与卷积层类似，池化运算前同样支持对特征图边界的填充 (padding)，并通过步幅 (stride) 改变池化窗口移动的步长。

池化层的参数控制：

kernel_size：池化窗口的大小
stride：池化窗口移动的步幅
padding：在输入周围添加的填充

以下使用 PyTorch 中内置的二维最大池化层 nn.MaxPool2d() 演示：

import torch
from torch import nn

# 创建4×4的输入数据
data = torch.arange(16, dtype=torch.float32).reshape(1, 1, 4, 4)

# 不同参数配置的池化层
layer1 = nn.MaxPool2d(kernel_size=3, padding=1, stride=2)
layer2 = nn.MaxPool2d(kernel_size=(2, 3), stride=(2, 3), padding=(0, 1))

# 执行池化操作
result1 = layer1(data)
result2 = layer2(data)

print('原始数据:')
print(data.squeeze())
print(f'\n配置1 - kernel_size=3, padding=1, stride=2:')
print(result1.squeeze())
print(f'\n配置2 - kernel_size=(2,3), stride=(2,3), padding=(0,1):')
print(result2.squeeze())

查看输出结果

原始数据:
tensor([[ 0.,  1.,  2.,  3.],
        [ 4.,  5.,  6.,  7.],
        [ 8.,  9., 10., 11.],
        [12., 13., 14., 15.]])

配置1 - kernel_size=3, padding=1, stride=2:
tensor([[ 5.,  7.],
        [13., 15.]])

配置2 - kernel_size=(2,3), stride=(2,3), padding=(0,1):
tensor([[ 5.,  7.],
        [13., 15.]])

3. 多通道池化

与卷积层类似，池化层也需要处理多通道的数据。
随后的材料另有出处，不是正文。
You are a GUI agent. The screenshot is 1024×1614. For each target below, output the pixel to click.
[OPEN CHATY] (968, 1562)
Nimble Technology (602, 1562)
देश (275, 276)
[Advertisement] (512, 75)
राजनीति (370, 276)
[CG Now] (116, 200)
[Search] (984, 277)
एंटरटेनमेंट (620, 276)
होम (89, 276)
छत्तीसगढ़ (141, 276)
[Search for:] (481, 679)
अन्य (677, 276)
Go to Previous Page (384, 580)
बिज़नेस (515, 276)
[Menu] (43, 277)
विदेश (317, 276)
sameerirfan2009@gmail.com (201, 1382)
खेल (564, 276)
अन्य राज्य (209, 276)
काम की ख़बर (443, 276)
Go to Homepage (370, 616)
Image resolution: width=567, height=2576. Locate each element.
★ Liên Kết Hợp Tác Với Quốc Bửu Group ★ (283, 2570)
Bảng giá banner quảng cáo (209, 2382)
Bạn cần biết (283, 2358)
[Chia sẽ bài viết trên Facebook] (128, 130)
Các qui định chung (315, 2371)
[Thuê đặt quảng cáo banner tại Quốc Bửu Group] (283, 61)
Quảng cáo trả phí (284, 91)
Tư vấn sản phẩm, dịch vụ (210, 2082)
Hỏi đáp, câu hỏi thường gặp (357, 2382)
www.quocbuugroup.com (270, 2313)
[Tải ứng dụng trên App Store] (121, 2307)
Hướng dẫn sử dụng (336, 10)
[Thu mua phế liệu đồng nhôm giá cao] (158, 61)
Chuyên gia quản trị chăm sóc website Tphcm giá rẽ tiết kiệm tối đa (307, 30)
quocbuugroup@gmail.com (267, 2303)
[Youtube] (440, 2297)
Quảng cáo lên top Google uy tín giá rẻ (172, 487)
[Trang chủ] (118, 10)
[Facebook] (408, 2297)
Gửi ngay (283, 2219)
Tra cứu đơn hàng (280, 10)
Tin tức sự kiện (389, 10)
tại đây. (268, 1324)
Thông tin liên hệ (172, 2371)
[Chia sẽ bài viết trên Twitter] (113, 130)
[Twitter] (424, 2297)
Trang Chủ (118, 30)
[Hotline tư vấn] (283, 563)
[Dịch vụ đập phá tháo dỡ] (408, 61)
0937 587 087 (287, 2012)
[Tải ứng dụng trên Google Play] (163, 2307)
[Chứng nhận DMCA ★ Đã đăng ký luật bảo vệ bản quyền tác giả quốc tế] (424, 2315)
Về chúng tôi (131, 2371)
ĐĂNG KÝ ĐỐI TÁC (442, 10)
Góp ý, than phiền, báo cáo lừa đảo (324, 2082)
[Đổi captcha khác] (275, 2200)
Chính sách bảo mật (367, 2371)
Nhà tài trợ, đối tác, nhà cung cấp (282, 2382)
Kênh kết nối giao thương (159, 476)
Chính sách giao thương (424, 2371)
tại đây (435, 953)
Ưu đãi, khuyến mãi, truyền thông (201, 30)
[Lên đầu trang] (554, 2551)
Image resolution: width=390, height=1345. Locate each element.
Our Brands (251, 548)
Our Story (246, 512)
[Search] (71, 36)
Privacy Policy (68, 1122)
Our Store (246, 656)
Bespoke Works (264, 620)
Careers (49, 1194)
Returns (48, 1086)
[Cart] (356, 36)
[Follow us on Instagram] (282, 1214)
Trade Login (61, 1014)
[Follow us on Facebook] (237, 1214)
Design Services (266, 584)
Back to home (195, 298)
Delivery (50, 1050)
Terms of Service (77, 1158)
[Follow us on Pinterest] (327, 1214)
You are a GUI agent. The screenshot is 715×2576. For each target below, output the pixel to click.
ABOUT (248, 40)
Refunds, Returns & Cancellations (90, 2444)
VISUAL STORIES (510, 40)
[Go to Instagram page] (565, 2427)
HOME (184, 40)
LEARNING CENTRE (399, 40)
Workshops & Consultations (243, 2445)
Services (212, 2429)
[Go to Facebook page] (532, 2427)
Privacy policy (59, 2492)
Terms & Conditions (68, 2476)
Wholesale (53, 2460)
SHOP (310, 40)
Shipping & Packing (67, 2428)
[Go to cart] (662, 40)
但与卷积层不同的是：

多通道处理的差异：

卷积层：对输入进行卷积运算后将各通道结果加和
池化层：为每个通道独立应用相同的池化窗口，保持通道数不变

3.1 多通道池化实现

import torch
from torch import nn

# 创建双通道数据
channel1 = torch.arange(16, dtype=torch.float32).reshape(1, 1, 4, 4)
channel2 = channel1 + 1
multi_channel_data = torch.cat((channel1, channel2), dim=1)

# 定义池化层
pooling_layer = nn.MaxPool2d(kernel_size=3, padding=1, stride=2)
pooling_result = pooling_layer(multi_channel_data)

print('多通道输入数据:')
print('通道1:')
print(multi_channel_data[0, 0])
print('通道2:')
print(multi_channel_data[0, 1])

print('\n池化结果:')
print('输出通道1:')
print(pooling_result[0, 0])
print('输出通道2:')
print(pooling_result[0, 1])

print(f'\n输入形状: {multi_channel_data.shape}')
print(f'输出形状: {pooling_result.shape}')

查看输出结果

多通道输入数据:
通道1:
tensor([[ 0.,  1.,  2.,  3.],
        [ 4.,  5.,  6.,  7.],
        [ 8.,  9., 10., 11.],
        [12., 13., 14., 15.]])
通道2:
tensor([[ 1.,  2.,  3.,  4.],
        [ 5.,  6.,  7.,  8.],
        [ 9., 10., 11., 12.],
        [13., 14., 15., 16.]])

池化结果:
输出通道1:
tensor([[ 5.,  7.],
        [13., 15.]])
输出通道2:
tensor([[ 6.,  8.],
        [14., 16.]])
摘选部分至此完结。